• [EXERCISE]: An unaltered copy of every line below is the expected output.

** Opening RECORD EXCERPTS block **

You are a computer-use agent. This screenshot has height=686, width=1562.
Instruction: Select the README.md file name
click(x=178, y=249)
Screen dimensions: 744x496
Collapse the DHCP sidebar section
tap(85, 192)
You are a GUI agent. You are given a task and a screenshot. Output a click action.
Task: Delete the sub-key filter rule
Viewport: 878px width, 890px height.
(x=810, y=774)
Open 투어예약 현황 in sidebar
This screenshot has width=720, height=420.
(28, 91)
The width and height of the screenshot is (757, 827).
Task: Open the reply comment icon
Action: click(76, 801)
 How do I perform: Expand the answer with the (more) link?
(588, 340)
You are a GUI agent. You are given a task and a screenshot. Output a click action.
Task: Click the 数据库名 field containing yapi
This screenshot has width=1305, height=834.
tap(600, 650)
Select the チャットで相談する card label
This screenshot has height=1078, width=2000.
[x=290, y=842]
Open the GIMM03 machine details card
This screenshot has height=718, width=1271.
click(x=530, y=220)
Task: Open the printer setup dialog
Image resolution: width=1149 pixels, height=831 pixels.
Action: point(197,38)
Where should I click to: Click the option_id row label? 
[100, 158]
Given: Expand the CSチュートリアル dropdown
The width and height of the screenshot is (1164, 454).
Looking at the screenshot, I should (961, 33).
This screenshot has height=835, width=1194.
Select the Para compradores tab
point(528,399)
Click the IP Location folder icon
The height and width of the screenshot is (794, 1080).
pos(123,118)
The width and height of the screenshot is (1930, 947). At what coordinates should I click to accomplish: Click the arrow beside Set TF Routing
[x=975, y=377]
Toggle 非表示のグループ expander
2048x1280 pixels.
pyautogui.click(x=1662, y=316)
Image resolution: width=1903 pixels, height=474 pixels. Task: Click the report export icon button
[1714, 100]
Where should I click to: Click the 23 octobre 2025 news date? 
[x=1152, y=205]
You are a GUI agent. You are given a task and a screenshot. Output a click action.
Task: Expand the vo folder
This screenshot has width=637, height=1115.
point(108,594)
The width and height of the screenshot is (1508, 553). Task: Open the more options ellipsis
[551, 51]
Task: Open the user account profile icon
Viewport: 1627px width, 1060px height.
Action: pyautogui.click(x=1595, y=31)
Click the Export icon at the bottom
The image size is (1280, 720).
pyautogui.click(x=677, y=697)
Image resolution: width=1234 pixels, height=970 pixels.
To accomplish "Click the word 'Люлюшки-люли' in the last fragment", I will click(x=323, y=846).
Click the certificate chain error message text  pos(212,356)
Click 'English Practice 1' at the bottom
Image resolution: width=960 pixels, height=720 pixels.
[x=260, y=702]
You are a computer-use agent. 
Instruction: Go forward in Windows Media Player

** Closing RECORD EXCERPTS block **

• [EXPECTED ANSWER]:
You are a computer-use agent. This screenshot has height=686, width=1562.
Instruction: Select the README.md file name
click(x=178, y=249)
Screen dimensions: 744x496
Collapse the DHCP sidebar section
tap(85, 192)
You are a GUI agent. You are given a task and a screenshot. Output a click action.
Task: Delete the sub-key filter rule
Viewport: 878px width, 890px height.
(x=810, y=774)
Open 투어예약 현황 in sidebar
This screenshot has width=720, height=420.
(28, 91)
The width and height of the screenshot is (757, 827).
Task: Open the reply comment icon
Action: click(76, 801)
 How do I perform: Expand the answer with the (more) link?
(588, 340)
You are a GUI agent. You are given a task and a screenshot. Output a click action.
Task: Click the 数据库名 field containing yapi
This screenshot has width=1305, height=834.
tap(600, 650)
Select the チャットで相談する card label
This screenshot has height=1078, width=2000.
[x=290, y=842]
Open the GIMM03 machine details card
This screenshot has height=718, width=1271.
click(x=530, y=220)
Task: Open the printer setup dialog
Image resolution: width=1149 pixels, height=831 pixels.
Action: point(197,38)
Where should I click to: Click the option_id row label? 
[100, 158]
Given: Expand the CSチュートリアル dropdown
The width and height of the screenshot is (1164, 454).
Looking at the screenshot, I should (961, 33).
This screenshot has height=835, width=1194.
Select the Para compradores tab
point(528,399)
Click the IP Location folder icon
The height and width of the screenshot is (794, 1080).
pos(123,118)
The width and height of the screenshot is (1930, 947). At what coordinates should I click to accomplish: Click the arrow beside Set TF Routing
[x=975, y=377]
Toggle 非表示のグループ expander
2048x1280 pixels.
pyautogui.click(x=1662, y=316)
Image resolution: width=1903 pixels, height=474 pixels. Task: Click the report export icon button
[1714, 100]
Where should I click to: Click the 23 octobre 2025 news date? 
[x=1152, y=205]
You are a GUI agent. You are given a task and a screenshot. Output a click action.
Task: Expand the vo folder
This screenshot has width=637, height=1115.
point(108,594)
The width and height of the screenshot is (1508, 553). Task: Open the more options ellipsis
[551, 51]
Task: Open the user account profile icon
Viewport: 1627px width, 1060px height.
Action: pyautogui.click(x=1595, y=31)
Click the Export icon at the bottom
The image size is (1280, 720).
pyautogui.click(x=677, y=697)
Image resolution: width=1234 pixels, height=970 pixels.
To accomplish "Click the word 'Люлюшки-люли' in the last fragment", I will click(x=323, y=846).
Click the certificate chain error message text  pos(212,356)
Click 'English Practice 1' at the bottom
Image resolution: width=960 pixels, height=720 pixels.
[x=260, y=702]
You are a computer-use agent. 
Instruction: Go forward in Windows Media Player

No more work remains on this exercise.